Tell a lie a thousand times and people might (just might) start to think that it rings true. An elegant explanation of how the brain achieves this is documented here and is attributed to a phenomenon called 'source amnesia'.

The brain does not simply gather and stockpile information as a computer’s hard drive does. Facts are stored first in the hippocampus. But the information does not rest there. Every time we recall it, our brain writes it down again, and during this re-storage, it is also reprocessed. In time, the fact is gradually transferred to the cerebral cortex and is separated from the context in which it was originally learned. For example, you know that the capital of California is Sacramento, but you probably don’t remember how you learned it.

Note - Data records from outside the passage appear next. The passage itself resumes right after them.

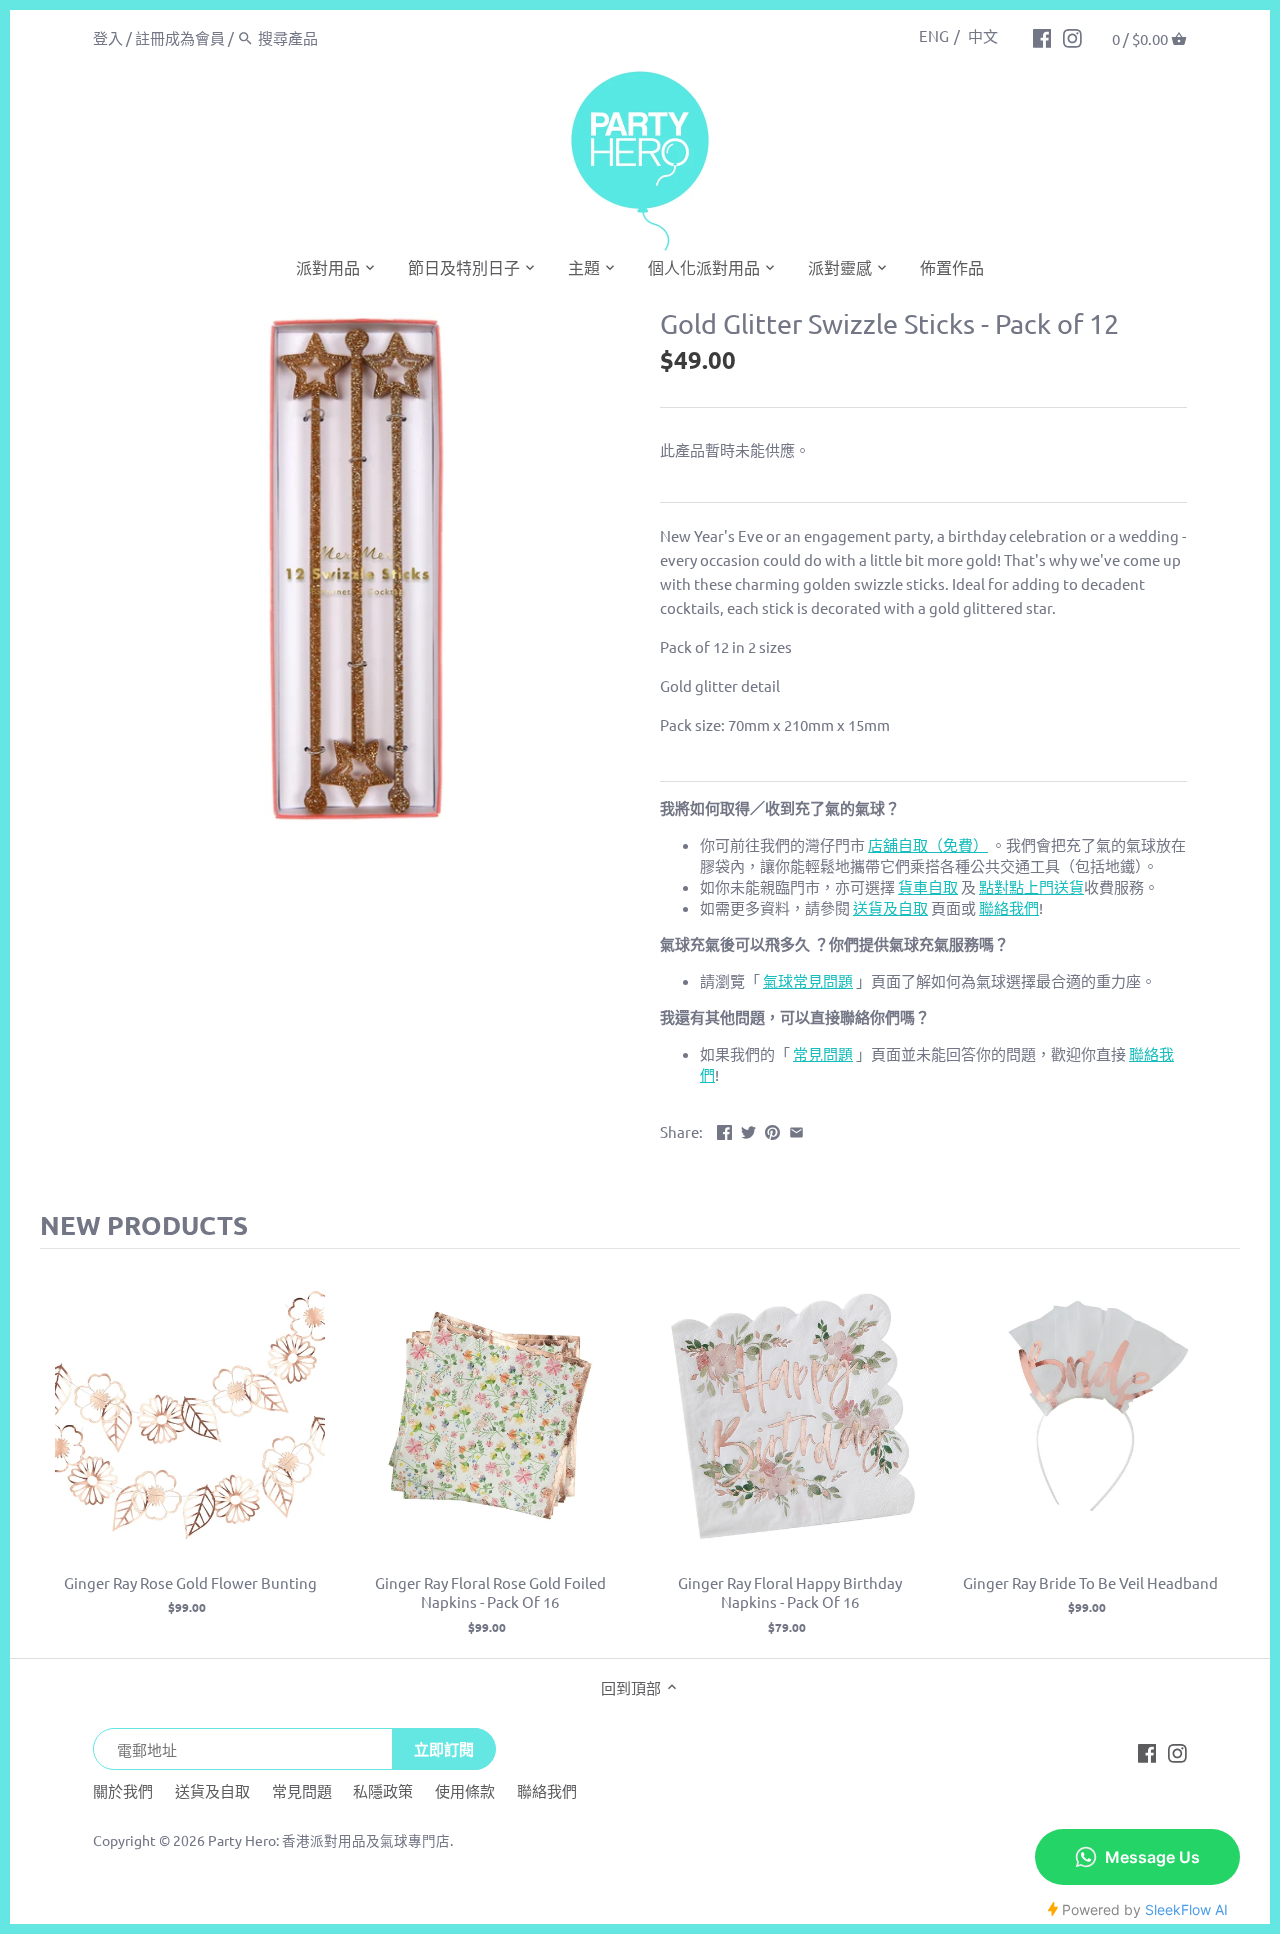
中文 (983, 35)
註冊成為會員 (180, 37)
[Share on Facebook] (724, 1129)
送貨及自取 (212, 1790)
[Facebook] (1042, 37)
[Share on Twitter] (748, 1129)
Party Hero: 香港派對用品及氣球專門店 (329, 1840)
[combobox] (343, 37)
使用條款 (465, 1790)
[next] (1220, 1453)
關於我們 (123, 1790)
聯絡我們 (547, 1790)
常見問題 (302, 1790)
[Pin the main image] (772, 1129)
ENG (934, 35)
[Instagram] (1072, 37)
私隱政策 (383, 1790)
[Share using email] (796, 1129)
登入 (108, 37)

With time, this misremembering only gets worse. A false statement from a non credible source that is at first not believed can gain credibility during the months it takes to reprocess memories from short-term hippocampal storage to longer-term cortical storage. As the source is forgotten, the message and its implications gain strength
.

The news channel FOX has been burning the midnight oil in the recent weeks and have come up with the following innovative things to say about one of the candidates for the Presidency of the United States:

- A commentator accidentally confused "Obama" with "Osama" and then joked on the air about killing Obama.

- An anchor talked about a playful fist bump by Barack Obama and his wife Michelle Obama and theorized that it could be a "terrorist fist jab"

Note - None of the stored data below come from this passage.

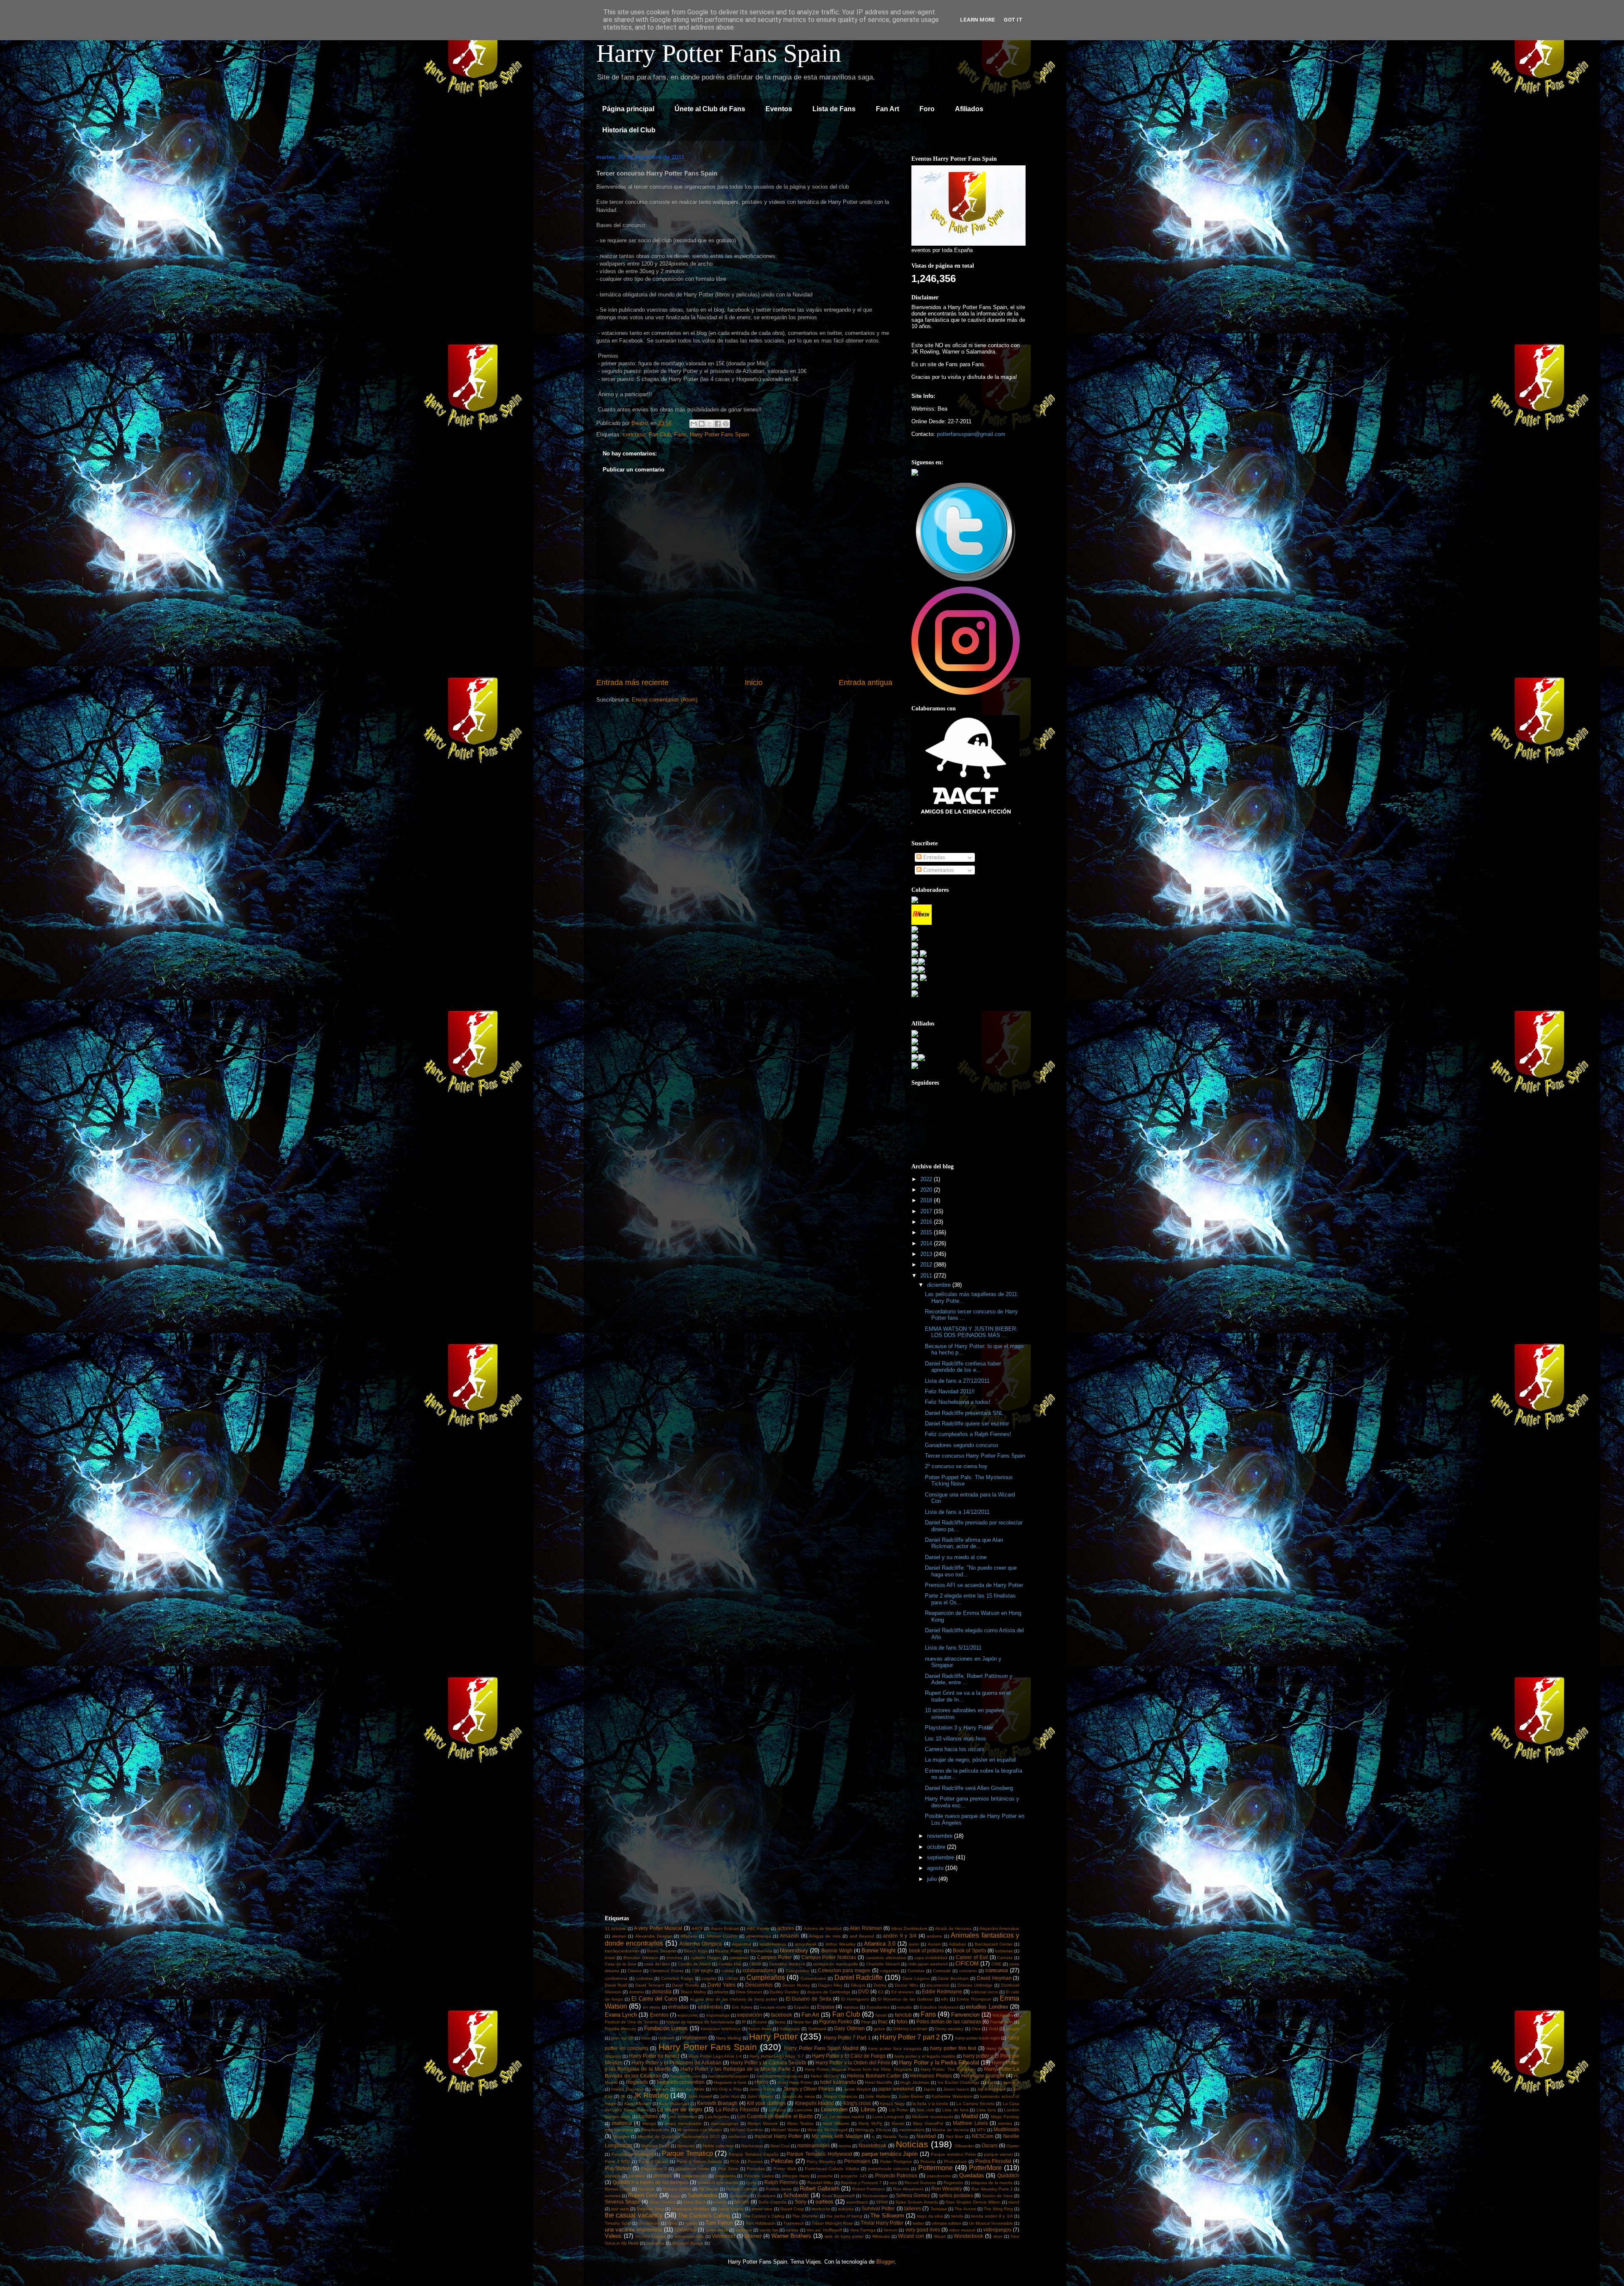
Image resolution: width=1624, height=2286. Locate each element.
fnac (883, 2021)
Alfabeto (688, 1936)
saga (675, 2195)
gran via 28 (622, 2038)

- The news network also managed to label Michelle Obama "Obama's baby mama"— slang for an unmarried mother of a man's child...

The connections between this pattern and the one seen during the Swift Boat days four years ago are not lost on the political observers among us… Fortunately, Obama has started a website that aims to counter statements that could contribute to ‘source amnesia’. I am not too sure how successful this endeavor might be, but personally I am bracing for a long, hot summer ahead where barbs are certain to fly back and forth and the latent animosities between blacks and whites will reach fever pitch. My only wish is that after all the dust settles post elections, the rancor between the races should come to an end. More than Republicans or Democrats ruling this country, simmering and uncompensated race dynamics could do the most harm to our fabric.

Edouard Manet (1832 – 1883), ‘Le rendezvous des chats’, 1968, French lithograph, 42 X 33 cm (source JAMA magazine April 18, 2007 Vol 297 No. 15)

1 comment:

jafabrit said...

As usual, your posts are excellent reads on social issues. Amazing how the brain works and something so clearly untrue can become accepted as true.